#### What is expected:
The reply should return the data in full, exactly as written.
* * * * * * *
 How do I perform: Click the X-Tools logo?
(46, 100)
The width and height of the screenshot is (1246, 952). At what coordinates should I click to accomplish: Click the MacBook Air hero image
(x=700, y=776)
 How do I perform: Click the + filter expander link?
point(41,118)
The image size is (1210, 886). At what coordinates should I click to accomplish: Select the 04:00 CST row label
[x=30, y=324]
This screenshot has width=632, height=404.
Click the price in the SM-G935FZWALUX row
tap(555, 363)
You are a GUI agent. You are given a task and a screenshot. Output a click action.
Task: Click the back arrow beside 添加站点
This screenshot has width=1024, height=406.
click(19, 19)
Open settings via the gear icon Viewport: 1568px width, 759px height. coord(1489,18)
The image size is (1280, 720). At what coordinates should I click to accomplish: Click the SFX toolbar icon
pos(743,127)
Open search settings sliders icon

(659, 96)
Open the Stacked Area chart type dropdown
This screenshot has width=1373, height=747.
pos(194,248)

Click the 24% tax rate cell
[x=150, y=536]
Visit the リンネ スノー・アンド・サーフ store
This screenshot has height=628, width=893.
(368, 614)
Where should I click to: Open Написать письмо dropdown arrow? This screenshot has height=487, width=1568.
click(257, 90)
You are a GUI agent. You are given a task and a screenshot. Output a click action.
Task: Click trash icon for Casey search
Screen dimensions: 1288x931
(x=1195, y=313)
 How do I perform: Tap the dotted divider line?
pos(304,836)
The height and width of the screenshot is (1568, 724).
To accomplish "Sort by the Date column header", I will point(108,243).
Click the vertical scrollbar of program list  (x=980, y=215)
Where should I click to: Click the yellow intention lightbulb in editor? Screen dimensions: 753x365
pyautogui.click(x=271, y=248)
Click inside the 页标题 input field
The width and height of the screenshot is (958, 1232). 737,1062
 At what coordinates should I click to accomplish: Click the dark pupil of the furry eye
* * * * * * *
#### Response to the task:
 How do I perform: Click the X-Tools logo?
(46, 100)
The width and height of the screenshot is (1246, 952). At what coordinates should I click to accomplish: Click the MacBook Air hero image
(x=700, y=776)
 How do I perform: Click the + filter expander link?
point(41,118)
The image size is (1210, 886). At what coordinates should I click to accomplish: Select the 04:00 CST row label
[x=30, y=324]
This screenshot has width=632, height=404.
Click the price in the SM-G935FZWALUX row
tap(555, 363)
You are a GUI agent. You are given a task and a screenshot. Output a click action.
Task: Click the back arrow beside 添加站点
This screenshot has width=1024, height=406.
click(19, 19)
Open settings via the gear icon Viewport: 1568px width, 759px height. coord(1489,18)
The image size is (1280, 720). At what coordinates should I click to accomplish: Click the SFX toolbar icon
pos(743,127)
Open search settings sliders icon

(659, 96)
Open the Stacked Area chart type dropdown
This screenshot has width=1373, height=747.
pos(194,248)

Click the 24% tax rate cell
[x=150, y=536]
Visit the リンネ スノー・アンド・サーフ store
This screenshot has height=628, width=893.
(368, 614)
Where should I click to: Open Написать письмо dropdown arrow? This screenshot has height=487, width=1568.
click(257, 90)
You are a GUI agent. You are given a task and a screenshot. Output a click action.
Task: Click trash icon for Casey search
Screen dimensions: 1288x931
(x=1195, y=313)
 How do I perform: Tap the dotted divider line?
pos(304,836)
The height and width of the screenshot is (1568, 724).
To accomplish "Sort by the Date column header", I will point(108,243).
Click the vertical scrollbar of program list  (x=980, y=215)
Where should I click to: Click the yellow intention lightbulb in editor? Screen dimensions: 753x365
pyautogui.click(x=271, y=248)
Click inside the 页标题 input field
The width and height of the screenshot is (958, 1232). 737,1062
 At what coordinates should I click to accomplish: Click the dark pupil of the furry eye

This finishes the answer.